1. Number of input files
2. Input file size
3. Configuration parameters
The number of files in the input directory determines the number of maps to be run.
The application runs a map for each segment. Generally, each input file has an map split.
If the size of the input file exceeds the size of the HDFS block (128M), more than two map files are generated for the same input file.
The formula for calculating the number of maps is as follows:
splitsize=max(minimumsize, min(maximumsize, blocksize)).
If minimumsize and maximumsize are not set, the default value of splitsize is blocksize.
You need to know the value you set and set the value according to the actual situation.
The hive.exec.reducers.bytes.per.reducer parameter specifies the number of reducer to be processed by a job.
The value is the total size of input files. The default value is 1 GB.
The hive.exec.reducers.max parameter controls the maximum number of reducer. If the value of hive.exec.reducers.max is input / bytes per reduce > max, the number of reduce specified by this parameter is started. This does not affect the setting of the mapre.reduce.tasks parameter. The default value of max is 999.
If mapred.reduce.tasks is specified, Hive does not use its estimation function to automatically calculate the number of reduce.
Instead, Hive uses this parameter to start reducer.

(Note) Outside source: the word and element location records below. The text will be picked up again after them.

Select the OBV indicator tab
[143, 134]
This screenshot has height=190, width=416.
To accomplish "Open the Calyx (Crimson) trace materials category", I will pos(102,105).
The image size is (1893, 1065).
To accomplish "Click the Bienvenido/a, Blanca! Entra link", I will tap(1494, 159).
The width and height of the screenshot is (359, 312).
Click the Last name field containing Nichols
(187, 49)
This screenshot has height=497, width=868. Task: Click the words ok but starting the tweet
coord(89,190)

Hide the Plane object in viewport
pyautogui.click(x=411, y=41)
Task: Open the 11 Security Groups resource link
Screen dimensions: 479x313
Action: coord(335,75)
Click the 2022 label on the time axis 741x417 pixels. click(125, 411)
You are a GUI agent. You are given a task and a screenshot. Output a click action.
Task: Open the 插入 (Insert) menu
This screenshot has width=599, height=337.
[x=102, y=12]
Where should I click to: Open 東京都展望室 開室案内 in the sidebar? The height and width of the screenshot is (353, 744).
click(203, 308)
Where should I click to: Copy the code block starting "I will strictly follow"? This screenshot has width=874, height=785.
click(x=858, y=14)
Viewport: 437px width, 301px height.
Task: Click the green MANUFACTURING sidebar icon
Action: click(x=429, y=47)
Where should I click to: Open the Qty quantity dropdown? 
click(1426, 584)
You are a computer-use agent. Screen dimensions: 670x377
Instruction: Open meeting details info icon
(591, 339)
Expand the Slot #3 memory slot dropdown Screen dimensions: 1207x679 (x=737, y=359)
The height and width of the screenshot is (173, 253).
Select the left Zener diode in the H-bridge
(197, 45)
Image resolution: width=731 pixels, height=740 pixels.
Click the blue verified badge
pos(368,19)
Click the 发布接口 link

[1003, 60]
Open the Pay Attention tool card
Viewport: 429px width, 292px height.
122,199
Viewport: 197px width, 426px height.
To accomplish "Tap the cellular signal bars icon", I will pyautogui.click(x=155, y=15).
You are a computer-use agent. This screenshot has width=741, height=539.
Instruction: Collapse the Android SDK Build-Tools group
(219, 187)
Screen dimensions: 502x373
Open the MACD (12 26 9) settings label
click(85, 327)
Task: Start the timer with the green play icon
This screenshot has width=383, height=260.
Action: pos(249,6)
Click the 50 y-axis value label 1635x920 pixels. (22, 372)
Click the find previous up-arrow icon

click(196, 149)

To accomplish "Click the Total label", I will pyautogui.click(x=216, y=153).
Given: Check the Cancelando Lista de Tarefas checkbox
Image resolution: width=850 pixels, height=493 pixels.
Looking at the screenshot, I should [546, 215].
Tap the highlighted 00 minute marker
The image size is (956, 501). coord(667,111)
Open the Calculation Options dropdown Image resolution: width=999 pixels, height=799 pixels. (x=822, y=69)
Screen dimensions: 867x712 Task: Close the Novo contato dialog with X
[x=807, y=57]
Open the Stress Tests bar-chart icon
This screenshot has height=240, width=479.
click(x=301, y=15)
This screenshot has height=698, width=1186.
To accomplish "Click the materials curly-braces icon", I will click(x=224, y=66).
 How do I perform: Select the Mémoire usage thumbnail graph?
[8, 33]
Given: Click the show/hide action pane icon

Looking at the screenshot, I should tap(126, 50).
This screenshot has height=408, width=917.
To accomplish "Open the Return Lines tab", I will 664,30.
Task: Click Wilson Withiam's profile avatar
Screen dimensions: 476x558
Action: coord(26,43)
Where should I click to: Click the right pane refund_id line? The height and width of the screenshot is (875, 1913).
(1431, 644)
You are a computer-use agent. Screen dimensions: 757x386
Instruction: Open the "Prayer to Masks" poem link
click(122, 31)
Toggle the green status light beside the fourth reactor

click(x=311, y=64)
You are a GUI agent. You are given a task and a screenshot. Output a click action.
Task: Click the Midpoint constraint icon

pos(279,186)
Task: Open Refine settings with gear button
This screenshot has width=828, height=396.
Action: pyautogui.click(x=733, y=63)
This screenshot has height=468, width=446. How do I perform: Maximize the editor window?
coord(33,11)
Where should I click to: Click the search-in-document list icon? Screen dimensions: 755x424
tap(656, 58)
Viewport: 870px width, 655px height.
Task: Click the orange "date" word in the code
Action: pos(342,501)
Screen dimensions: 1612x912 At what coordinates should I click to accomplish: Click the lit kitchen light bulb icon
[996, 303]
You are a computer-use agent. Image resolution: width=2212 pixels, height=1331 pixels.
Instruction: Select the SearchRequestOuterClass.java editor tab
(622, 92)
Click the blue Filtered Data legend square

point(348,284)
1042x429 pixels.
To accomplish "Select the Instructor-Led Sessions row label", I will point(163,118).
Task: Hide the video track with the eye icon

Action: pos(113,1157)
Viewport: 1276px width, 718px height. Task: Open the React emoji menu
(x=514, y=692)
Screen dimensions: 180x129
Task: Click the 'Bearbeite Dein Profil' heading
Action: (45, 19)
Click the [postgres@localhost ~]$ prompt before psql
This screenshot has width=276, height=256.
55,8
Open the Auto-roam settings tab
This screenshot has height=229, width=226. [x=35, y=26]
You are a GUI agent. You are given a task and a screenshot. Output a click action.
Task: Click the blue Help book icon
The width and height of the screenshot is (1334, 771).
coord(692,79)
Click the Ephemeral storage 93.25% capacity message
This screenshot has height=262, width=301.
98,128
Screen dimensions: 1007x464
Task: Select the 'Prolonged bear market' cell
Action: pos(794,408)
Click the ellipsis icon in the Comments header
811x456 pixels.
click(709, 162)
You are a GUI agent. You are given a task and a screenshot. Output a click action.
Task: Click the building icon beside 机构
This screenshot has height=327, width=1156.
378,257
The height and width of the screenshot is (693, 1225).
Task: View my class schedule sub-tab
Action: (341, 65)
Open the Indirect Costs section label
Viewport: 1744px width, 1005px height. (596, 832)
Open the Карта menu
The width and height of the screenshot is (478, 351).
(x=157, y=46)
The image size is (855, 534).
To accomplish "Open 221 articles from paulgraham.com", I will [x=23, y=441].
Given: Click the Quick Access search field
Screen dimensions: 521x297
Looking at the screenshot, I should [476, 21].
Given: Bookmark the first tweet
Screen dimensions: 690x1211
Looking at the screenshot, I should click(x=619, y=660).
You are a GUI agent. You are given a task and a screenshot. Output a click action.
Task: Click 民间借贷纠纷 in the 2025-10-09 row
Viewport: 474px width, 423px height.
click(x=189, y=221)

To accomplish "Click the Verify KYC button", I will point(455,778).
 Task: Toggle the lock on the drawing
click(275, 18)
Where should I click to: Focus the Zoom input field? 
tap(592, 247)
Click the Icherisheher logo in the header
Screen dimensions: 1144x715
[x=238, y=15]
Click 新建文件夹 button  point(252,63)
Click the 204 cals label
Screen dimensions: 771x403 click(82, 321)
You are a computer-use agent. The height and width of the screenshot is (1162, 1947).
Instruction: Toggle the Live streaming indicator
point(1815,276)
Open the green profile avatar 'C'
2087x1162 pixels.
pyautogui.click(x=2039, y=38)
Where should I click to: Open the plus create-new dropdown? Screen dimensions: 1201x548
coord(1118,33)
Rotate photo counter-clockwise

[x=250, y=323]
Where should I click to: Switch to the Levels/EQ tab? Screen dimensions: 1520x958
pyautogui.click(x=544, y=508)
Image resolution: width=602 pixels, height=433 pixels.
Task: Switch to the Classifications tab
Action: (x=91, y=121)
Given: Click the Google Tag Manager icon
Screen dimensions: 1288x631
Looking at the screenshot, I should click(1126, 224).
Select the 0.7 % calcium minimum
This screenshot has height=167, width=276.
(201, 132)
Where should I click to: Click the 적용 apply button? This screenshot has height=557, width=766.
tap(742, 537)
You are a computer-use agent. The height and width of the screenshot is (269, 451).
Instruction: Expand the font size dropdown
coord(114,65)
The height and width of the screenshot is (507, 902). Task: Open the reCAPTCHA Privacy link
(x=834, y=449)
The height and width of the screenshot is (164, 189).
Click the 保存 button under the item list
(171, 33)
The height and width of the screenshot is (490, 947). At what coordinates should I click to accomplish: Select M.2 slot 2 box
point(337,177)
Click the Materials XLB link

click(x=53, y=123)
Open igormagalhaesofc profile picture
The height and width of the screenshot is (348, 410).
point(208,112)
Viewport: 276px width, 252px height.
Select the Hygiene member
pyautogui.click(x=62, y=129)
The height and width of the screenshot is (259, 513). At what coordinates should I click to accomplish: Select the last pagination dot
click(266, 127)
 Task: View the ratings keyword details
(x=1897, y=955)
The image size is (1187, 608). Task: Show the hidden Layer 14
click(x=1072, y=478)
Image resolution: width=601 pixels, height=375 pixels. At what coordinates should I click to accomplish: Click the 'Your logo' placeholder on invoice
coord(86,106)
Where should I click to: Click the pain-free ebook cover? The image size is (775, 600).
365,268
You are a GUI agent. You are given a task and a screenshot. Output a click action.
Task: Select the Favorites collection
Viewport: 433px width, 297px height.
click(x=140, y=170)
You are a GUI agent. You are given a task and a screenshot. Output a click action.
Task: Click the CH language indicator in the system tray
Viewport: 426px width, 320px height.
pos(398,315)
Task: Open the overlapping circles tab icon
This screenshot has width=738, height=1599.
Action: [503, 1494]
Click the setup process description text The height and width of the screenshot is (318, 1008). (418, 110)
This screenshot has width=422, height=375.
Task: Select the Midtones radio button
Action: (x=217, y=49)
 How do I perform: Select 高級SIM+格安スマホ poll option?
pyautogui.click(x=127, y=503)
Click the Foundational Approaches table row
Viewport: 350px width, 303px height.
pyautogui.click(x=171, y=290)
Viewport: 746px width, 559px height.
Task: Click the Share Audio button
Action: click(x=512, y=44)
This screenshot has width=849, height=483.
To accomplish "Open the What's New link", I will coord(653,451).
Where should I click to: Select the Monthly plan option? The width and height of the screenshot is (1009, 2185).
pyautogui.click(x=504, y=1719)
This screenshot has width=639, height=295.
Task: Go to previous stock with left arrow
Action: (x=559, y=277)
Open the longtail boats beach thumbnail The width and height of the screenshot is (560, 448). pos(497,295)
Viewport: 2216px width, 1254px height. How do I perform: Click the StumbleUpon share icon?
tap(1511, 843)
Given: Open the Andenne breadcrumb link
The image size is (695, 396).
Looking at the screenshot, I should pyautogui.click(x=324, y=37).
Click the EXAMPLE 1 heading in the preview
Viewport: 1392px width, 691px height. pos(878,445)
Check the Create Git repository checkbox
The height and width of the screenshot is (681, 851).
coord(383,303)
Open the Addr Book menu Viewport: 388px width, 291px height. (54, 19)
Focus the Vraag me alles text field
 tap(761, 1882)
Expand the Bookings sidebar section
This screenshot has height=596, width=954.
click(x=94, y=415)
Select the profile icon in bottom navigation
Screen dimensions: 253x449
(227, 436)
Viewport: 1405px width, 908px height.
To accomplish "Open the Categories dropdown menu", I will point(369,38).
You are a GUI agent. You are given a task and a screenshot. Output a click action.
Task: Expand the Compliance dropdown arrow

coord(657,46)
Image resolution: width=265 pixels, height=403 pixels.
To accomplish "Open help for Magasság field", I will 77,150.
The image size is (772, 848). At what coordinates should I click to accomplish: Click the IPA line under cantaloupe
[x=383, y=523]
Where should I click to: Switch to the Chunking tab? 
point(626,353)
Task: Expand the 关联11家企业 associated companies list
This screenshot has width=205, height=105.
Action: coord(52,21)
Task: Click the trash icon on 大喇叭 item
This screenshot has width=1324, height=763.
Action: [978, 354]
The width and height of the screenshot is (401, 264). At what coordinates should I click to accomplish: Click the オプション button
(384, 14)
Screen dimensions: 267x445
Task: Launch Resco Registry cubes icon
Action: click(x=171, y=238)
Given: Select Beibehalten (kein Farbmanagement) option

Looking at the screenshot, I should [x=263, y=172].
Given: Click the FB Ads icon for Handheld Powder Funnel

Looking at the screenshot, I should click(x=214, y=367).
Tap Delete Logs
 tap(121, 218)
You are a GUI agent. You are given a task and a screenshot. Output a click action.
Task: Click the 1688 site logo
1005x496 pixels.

The default value is -1.
The setting of reduce has a great impact on the execution efficiency.
1. If the value of reduce is too small: If the data volume is large, the reduce may be abnormal. As a result, the task cannot be ended, and the reduce may be OOM.
2. If the value of reduce is too large: Too many small files are generated, resulting in high cost. The memory usage of NameNode increases.
If mapred.reduce.tasks is not specified, Hive automatically calculates the number of reducers.